こどもに「ボランティアで働け!」って言って、みんな喜んで働きますかね?
共産主義の精神が、ボランティア精神に近い部分があるとするならば、そんな精神を持ち合わせる相対的人口はわずかです。
よって、共産主義が実現しないのは「落ちたリンゴがまた幹に戻るくらい不自然なこと」なのではないでしょうか?
実際、世の中で報酬を多く稼いでいる人は、あなたのいう《能力に応じて労働し、労働に応じて受け取る》段階以前で、《能力なくても労働し(居座って)、労働されて受け取る》と言った方がしっくりくるかもしれません。
『動物園で一番エサ代が掛かるのは誰って?動物じゃないよ、園長だよ!』(みたいな北野武の台詞)
ご参考に。
勘違いなさらないでいただきたいのですが、僕は、マルクスの理論がフィーズィブルであることを直接論証しようとしているわけではないのです。
この理論のフィーズィビリティに疑問を提示する様々な議論中のごくいくつかのケースにおいて、疑問の根拠として挙げられていることが、あまりにも出鱈目だと言っているだけです。
給料を平等にすべきなどと言っていないものに対して、「給料を平等にしたら長続きしないよ」といっても、その命題自体は正しくても、相手に対する批判や反論にはなっていません。
あなたの場合も同じです。共産主義の実現にはヴォランティア精神が必要だというのは、あなたの判断です。一つの思い込みであり、決めつけにすぎません。そうでないというなら、ヴォランティア精神がなぜ共産主義の実現に不可欠なのか、説明してください。
また、別の角度から、次の点も指摘しておきたいと思います。
共産主義の実現にとって、互恵性は必ずしも前提条件ではないと思います。むしろ、共産主義の実現ののちにこそ、互恵的な関係は、発展の基盤を保証されることになると考えます。
とはいえ、競争的社会の現状においても互恵的関係は、一定の発展を示しています。互恵的行動は、自己利益の追求とは矛盾しません。
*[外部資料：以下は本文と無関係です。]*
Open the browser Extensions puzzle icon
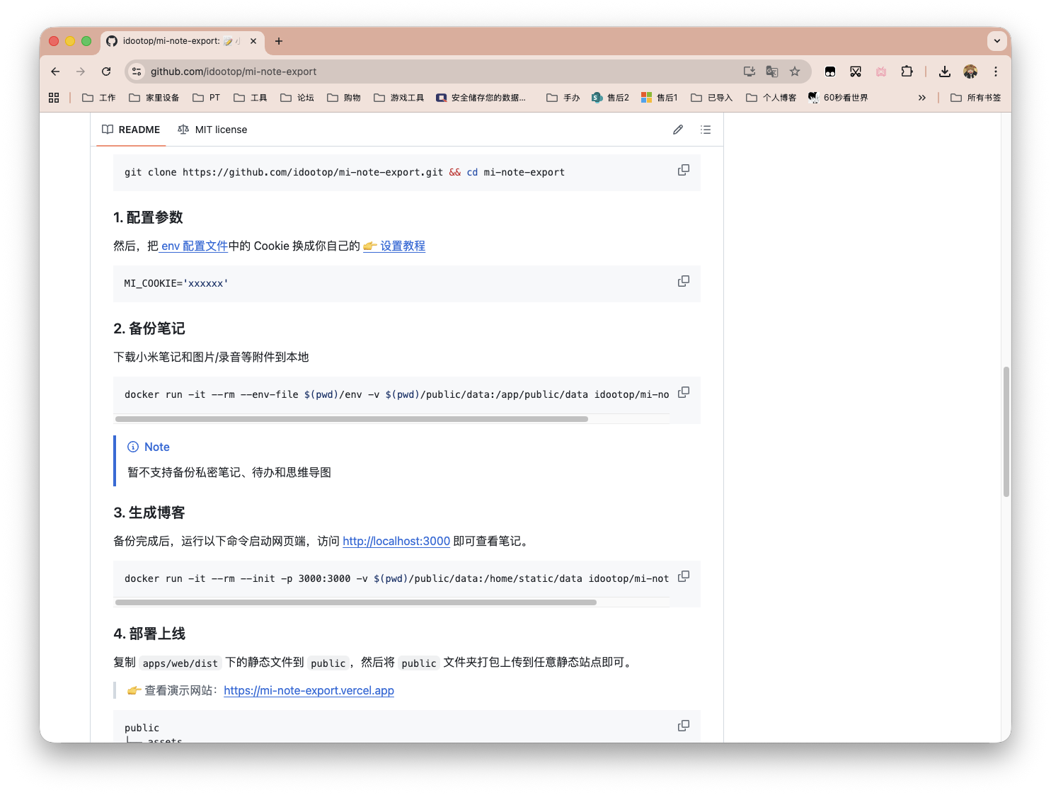1051x795 pixels. pos(907,72)
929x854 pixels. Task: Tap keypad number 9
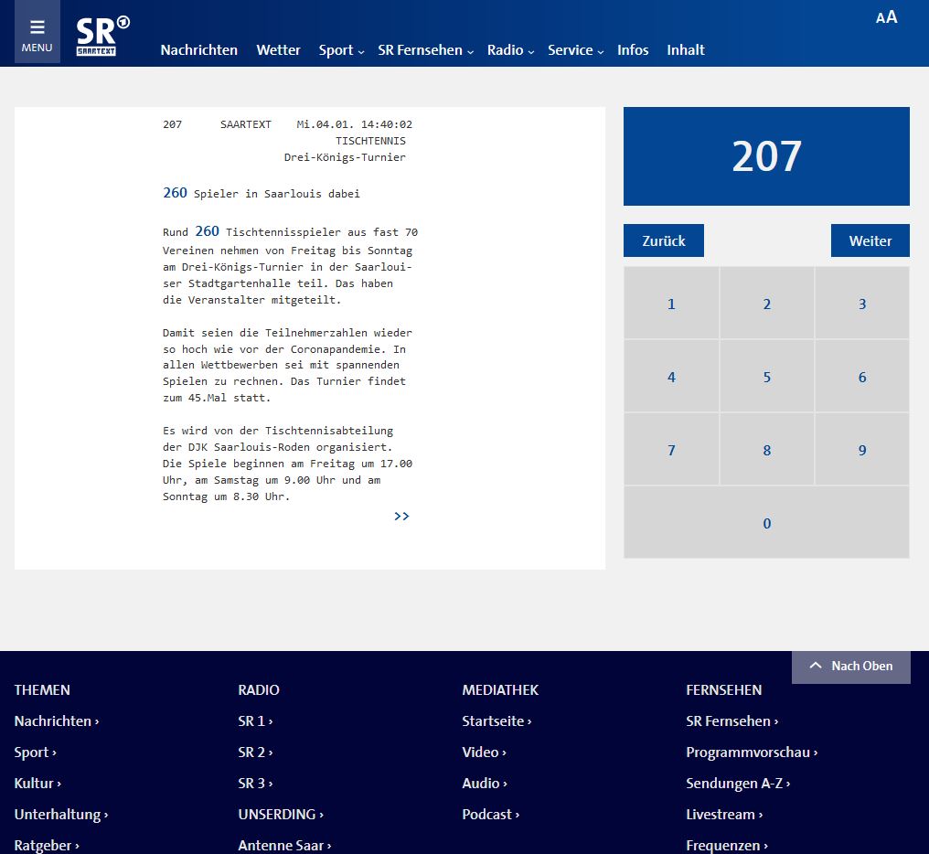[x=861, y=450]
互恵的行動を自己犠牲的行動と同一視しているとしたら、それこそがひどい思い込みです。
人々は中長期的な自己利益のために互恵的行動をとる[戦略的互恵]のであり、それがなければ人間社会はとっくの昔に崩壊しています。
いわゆる「ボランティア」をしていない人間は、互恵的に行動できないというあなたの判断は、まったく無根拠な妄想にすぎません。
例えば以下のようにしたときに、
公助(3) ・・・共産
共助(2)・・・ボランティア
互助(1)・・・互恵的
自助(0)・・・自己責任型、弱肉強食
3は2を包括できるが、2は3を包括できない。
ましてや4は概ね全てを包括できるが、0は全く包括できない。
そういう構造があります、だからボランティア人は互恵的人でもあるし、自己責任型の部分もある。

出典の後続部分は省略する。